1.22. “Person” means an individual, corporation, partnership, joint venture, association, trust, limited liability company, Governmental Entity (as such term is defined in the Merger Agreement), unincorporated organization or other entity.

1.23. “Proprietary Misys Connect Software” means the proprietary components of the Misys Connect Software set forth on Exhibit A attached hereto and made a part hereof, in both source code and object code forms, in such forms and media as they shall exist from time to time.

1.24. “Proprietary Misys Connect Software Documentation” means all non-software items identified on Exhibit A hereto.

1.25. “Shared Services Agreement” means that certain Shared Services Agreement to be executed following the Closing Date (as defined in the Merger Agreement) between Misys and Allscripts.

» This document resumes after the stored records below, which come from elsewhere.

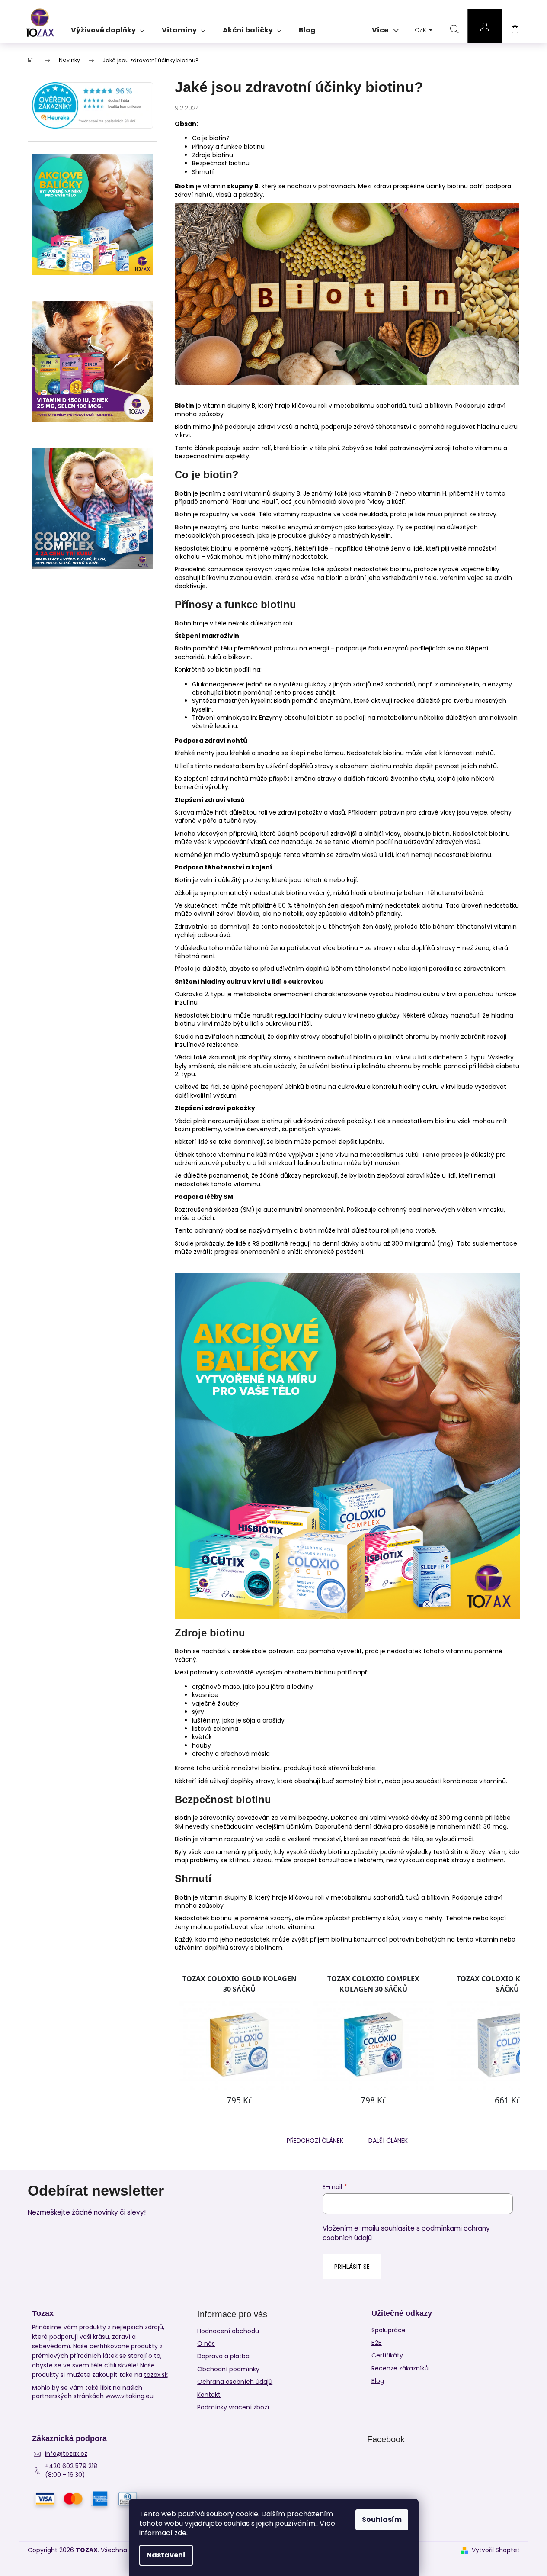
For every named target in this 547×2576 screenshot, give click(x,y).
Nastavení (166, 2555)
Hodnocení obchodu (228, 2331)
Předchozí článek (315, 2140)
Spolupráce (388, 2330)
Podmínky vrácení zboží (233, 2407)
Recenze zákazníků (400, 2368)
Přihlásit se (352, 2266)
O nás (206, 2343)
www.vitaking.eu (130, 2396)
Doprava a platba (223, 2356)
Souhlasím (382, 2519)
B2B (376, 2343)
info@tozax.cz (66, 2454)
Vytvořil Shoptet (496, 2550)
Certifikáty (387, 2355)
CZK (421, 30)
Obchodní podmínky (228, 2369)
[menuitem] (107, 27)
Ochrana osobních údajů (234, 2381)
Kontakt (209, 2394)
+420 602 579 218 (71, 2466)
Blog (377, 2381)
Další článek (388, 2140)
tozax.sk (156, 2374)
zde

1.26. “Territory” means worldwide.

1.27. “Upgrades” means software in source code and object code versions that accomplishes performance, structural or functional improvements or changes, or adds features to, whether by modification, adaptation, replacement, supplement or revision, or that is a derivative work of, the Proprietary Misys Connect Software.

1.28. “Virus” means malicious code, whether or not capable of replication or attachment to disks or other files, that is capable of performing an illicit activity or replicating itself on a computer or network of computers and thereby of damaging other computer programs or data located on such computer or network or otherwise causing a defect in the operation of such computer or network, including by causing any computer data, memory, or related hardware to become, without specific user instructions, erased, altered or unusable. The term “Virus” includes, but is not limited to, viruses, Trojan horses, time bombs, worms or similar malicious software, programs or files.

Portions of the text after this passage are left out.